What defines data intensive computing? Is a large volume of I/O enough or is a significant computation required. High performance computing, and thus high performance I/O, has been dominated by scientific simulation. Applications such as airflow over a surface, weather or ocean circulation, galaxy formation, or molecular dynamics have been the driving force shaping the system architectures and software we develop. Today, however, advances in technology have put supercomputing systems into the hands of just about any reserach group that wants one, and new applications are beginning to make heavy use of both their computational and I/O capabilities. Of particular interest is bioinformatics, a dicipline that is "half databases, and half computational model." Still other applications have very little computational aspect at all. Data mining is heavily used by business, government, and in some cases, science. These applications bear more resemblence to the data processing plants of the 60’s and 70’s, moving massive amounts of information in order to establish connections and correlations in the data. Are these appliations becomming a new driver for parallel I/O and parallel systems in general, or will the "traditional" supercomputing applications still be the main focus?

Questions:

  1. What do you see as the driving applications for parallel file systems and high performance I/O over the next 5 to 10 years? Does this represent a change over the last decade?

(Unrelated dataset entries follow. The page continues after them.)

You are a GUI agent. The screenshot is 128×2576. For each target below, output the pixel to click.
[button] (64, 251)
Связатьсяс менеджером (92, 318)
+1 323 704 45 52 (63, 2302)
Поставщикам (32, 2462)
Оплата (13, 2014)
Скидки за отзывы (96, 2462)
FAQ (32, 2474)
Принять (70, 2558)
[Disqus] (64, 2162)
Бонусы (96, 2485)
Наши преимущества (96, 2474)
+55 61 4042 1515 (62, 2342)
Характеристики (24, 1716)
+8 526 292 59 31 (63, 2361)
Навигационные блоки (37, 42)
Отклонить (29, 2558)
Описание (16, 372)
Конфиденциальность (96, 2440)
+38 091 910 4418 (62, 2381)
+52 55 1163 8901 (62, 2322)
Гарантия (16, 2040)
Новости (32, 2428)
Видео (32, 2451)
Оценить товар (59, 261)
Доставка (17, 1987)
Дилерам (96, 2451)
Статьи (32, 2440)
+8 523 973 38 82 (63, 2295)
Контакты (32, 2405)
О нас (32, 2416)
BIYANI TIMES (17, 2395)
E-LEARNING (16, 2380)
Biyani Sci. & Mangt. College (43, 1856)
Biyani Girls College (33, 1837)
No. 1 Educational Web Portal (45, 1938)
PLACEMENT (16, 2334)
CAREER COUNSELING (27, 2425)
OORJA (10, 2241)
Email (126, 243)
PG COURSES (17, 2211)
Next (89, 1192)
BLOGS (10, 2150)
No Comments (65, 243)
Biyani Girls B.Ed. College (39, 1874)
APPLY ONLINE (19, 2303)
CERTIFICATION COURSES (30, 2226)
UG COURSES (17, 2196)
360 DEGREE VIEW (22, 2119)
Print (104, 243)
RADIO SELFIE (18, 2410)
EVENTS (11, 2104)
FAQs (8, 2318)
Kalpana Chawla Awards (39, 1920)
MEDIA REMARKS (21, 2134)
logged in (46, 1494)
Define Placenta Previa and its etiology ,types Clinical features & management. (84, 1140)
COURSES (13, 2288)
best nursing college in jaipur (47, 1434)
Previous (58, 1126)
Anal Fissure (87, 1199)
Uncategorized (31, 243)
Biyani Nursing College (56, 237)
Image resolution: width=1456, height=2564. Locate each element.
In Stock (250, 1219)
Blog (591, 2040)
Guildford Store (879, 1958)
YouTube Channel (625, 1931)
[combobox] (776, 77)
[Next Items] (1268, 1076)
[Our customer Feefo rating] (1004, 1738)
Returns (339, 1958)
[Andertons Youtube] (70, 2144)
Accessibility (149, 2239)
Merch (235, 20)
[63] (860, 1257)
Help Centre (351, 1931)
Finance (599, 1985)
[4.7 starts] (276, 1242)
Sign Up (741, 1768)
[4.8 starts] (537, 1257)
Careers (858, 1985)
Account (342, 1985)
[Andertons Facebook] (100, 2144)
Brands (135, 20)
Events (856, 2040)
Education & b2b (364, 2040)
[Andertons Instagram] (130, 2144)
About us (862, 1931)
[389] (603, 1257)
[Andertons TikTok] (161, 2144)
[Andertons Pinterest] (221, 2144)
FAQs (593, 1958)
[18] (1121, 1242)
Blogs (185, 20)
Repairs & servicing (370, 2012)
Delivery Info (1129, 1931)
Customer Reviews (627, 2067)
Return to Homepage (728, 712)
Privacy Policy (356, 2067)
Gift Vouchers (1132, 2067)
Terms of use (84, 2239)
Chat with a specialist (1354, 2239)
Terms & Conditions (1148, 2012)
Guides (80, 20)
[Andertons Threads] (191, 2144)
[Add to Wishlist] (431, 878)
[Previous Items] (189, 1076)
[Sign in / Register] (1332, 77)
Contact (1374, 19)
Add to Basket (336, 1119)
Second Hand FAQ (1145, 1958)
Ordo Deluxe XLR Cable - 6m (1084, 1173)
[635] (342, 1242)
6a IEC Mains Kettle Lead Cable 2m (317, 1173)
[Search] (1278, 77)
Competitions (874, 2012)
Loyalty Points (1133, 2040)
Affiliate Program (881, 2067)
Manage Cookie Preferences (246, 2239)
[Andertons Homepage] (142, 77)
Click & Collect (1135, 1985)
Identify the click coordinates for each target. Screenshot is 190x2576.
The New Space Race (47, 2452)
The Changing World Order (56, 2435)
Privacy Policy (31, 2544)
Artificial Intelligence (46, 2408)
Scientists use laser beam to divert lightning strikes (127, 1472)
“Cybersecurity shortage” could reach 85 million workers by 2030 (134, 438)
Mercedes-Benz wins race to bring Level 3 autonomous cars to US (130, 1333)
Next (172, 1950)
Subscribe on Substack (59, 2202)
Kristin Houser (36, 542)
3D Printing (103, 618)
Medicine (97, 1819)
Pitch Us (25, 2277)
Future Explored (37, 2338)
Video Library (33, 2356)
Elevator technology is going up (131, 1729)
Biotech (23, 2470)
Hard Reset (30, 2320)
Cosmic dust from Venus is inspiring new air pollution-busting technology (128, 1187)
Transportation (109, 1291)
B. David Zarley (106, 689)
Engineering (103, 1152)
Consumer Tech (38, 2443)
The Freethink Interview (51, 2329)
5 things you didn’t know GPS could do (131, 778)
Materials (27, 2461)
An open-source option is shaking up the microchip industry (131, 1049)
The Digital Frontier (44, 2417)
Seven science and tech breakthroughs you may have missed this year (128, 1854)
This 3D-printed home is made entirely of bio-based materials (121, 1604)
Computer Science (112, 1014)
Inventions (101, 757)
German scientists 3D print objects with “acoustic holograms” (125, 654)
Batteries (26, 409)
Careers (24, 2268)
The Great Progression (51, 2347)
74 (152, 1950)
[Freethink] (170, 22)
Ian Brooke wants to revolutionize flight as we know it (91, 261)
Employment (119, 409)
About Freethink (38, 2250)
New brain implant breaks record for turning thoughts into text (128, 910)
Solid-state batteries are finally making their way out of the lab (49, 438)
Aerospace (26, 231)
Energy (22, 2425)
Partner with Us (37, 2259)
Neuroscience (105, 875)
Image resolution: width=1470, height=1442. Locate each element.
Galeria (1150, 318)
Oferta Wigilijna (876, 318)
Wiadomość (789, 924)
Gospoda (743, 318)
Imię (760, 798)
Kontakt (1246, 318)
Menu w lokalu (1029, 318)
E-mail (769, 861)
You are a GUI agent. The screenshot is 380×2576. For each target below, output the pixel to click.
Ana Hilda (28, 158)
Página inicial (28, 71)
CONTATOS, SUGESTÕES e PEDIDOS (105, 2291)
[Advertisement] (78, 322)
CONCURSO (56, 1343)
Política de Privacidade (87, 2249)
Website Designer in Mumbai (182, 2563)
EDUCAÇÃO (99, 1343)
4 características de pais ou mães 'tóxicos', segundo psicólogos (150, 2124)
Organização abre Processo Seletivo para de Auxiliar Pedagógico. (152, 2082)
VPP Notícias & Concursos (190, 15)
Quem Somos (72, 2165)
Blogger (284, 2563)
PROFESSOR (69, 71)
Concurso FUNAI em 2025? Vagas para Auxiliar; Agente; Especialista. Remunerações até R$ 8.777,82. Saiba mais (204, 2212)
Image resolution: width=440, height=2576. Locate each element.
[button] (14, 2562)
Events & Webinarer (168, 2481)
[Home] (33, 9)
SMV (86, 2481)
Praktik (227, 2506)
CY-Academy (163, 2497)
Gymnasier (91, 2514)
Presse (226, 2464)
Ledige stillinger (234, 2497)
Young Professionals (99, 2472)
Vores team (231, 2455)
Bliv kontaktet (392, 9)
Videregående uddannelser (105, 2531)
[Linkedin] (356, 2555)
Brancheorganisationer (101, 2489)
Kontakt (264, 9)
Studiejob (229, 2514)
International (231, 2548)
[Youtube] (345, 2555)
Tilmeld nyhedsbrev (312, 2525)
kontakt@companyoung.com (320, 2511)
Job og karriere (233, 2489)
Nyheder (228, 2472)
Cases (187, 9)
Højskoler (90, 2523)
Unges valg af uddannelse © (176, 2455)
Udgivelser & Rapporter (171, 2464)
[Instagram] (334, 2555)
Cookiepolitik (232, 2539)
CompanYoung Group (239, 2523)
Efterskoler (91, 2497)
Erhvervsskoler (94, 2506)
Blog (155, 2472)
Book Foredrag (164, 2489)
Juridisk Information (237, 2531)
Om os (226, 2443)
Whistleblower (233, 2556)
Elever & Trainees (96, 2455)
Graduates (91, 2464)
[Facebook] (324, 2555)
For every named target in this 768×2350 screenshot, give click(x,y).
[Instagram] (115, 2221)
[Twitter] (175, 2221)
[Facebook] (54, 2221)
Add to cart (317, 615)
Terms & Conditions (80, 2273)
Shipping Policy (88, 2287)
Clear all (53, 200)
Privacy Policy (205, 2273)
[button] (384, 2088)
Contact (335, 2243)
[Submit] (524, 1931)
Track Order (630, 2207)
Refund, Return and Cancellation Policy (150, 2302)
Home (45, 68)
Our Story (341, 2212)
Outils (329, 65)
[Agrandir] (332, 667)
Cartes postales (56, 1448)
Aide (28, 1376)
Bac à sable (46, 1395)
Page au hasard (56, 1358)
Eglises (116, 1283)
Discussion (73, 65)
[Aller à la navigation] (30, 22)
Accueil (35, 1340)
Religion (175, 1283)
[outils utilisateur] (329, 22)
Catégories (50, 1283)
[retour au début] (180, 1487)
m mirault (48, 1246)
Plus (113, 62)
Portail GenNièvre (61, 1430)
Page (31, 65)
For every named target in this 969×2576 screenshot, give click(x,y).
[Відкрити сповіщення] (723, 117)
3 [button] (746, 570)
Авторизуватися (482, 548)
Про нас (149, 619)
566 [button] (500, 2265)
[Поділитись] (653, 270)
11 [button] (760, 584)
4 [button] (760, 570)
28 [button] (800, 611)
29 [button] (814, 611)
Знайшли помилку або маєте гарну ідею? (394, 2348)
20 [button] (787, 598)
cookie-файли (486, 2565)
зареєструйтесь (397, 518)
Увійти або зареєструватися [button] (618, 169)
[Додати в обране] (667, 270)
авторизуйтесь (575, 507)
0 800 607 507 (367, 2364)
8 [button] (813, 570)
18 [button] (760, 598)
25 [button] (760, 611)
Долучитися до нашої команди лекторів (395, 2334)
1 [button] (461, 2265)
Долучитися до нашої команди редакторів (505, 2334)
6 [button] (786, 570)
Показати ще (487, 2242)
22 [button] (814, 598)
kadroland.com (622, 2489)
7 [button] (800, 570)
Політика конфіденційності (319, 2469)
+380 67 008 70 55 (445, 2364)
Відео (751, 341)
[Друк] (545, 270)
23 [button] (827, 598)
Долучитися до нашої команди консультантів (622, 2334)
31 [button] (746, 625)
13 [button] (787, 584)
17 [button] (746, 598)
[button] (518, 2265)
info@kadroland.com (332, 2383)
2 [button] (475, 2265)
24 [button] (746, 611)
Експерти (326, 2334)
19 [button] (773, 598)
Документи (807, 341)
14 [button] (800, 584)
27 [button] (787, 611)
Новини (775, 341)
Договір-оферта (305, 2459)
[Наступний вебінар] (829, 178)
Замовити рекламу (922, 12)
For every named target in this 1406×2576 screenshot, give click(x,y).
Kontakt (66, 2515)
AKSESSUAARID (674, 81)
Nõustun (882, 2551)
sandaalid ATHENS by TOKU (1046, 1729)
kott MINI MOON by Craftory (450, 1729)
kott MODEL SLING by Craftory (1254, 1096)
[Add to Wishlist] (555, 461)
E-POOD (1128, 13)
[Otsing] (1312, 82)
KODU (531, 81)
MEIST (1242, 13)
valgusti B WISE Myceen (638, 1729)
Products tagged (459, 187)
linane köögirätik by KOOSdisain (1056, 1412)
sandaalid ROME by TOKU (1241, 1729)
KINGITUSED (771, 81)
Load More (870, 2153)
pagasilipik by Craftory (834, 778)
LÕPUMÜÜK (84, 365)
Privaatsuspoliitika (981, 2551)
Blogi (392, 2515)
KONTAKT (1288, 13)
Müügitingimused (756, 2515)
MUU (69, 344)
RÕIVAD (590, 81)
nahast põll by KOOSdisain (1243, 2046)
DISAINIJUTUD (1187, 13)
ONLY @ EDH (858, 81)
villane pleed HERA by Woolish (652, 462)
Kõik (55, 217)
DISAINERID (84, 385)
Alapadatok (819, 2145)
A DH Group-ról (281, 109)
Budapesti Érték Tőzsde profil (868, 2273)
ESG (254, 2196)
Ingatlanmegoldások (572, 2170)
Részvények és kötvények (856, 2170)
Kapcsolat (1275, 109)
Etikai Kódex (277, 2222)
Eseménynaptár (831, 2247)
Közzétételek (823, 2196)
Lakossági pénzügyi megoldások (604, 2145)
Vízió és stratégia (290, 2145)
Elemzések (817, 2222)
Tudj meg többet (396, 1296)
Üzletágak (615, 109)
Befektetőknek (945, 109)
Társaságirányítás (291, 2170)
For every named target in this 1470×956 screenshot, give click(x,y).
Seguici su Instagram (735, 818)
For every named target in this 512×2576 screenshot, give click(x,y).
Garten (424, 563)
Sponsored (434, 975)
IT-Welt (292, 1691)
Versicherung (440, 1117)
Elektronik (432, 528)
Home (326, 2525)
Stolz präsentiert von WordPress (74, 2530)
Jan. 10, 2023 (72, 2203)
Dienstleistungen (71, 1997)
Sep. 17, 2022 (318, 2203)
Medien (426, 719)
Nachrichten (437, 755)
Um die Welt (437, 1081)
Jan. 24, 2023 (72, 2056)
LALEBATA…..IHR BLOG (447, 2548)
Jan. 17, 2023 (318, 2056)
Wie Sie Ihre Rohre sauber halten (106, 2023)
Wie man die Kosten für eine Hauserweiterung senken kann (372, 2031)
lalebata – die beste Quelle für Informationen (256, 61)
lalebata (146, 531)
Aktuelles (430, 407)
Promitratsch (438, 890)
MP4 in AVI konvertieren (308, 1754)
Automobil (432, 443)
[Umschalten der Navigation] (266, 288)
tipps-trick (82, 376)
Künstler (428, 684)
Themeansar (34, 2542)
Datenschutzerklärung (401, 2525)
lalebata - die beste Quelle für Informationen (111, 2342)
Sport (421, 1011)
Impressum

  2. What do these applications need that current parallel files systems don’t provide? Do we need a shift in thinking about high performance I/O?
  3. Should we expect the same file systems to support applications that have both significant computation and I/O as well as those with only significant I/O?
  4. The file systems from the 60’s and 70’s, designed for data processing, were quite different from those of the 80’s and 90’s, designed for interactive workstations. Have we lost any good ideas from those older systems that we should be reconsidering now?